**Work item:**
The data below calls for an exact copy.

Pixel coordinate grounding data

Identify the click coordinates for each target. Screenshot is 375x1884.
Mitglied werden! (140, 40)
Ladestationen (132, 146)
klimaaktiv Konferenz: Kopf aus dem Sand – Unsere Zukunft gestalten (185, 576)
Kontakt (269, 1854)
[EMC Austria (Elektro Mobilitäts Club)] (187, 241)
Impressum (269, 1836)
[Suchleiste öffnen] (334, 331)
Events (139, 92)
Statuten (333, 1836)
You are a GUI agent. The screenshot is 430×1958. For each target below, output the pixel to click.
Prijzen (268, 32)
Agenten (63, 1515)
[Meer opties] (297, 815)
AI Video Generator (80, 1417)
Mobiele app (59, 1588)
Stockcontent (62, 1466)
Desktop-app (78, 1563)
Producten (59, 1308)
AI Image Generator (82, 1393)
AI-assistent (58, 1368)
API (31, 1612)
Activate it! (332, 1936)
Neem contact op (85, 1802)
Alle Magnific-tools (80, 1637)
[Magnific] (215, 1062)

**Response:**
Identify the click coordinates for each target. Screenshot is 375x1884.
Mitglied werden! (140, 40)
Ladestationen (132, 146)
klimaaktiv Konferenz: Kopf aus dem Sand – Unsere Zukunft gestalten (185, 576)
Kontakt (269, 1854)
[EMC Austria (Elektro Mobilitäts Club)] (187, 241)
Impressum (269, 1836)
[Suchleiste öffnen] (334, 331)
Events (139, 92)
Statuten (333, 1836)
You are a GUI agent. The screenshot is 430×1958. For each target below, output the pixel to click.
Prijzen (268, 32)
Agenten (63, 1515)
[Meer opties] (297, 815)
AI Video Generator (80, 1417)
Mobiele app (59, 1588)
Stockcontent (62, 1466)
Desktop-app (78, 1563)
Producten (59, 1308)
AI Image Generator (82, 1393)
AI-assistent (58, 1368)
API (31, 1612)
Activate it! (332, 1936)
Neem contact op (85, 1802)
Alle Magnific-tools (80, 1637)
[Magnific] (215, 1062)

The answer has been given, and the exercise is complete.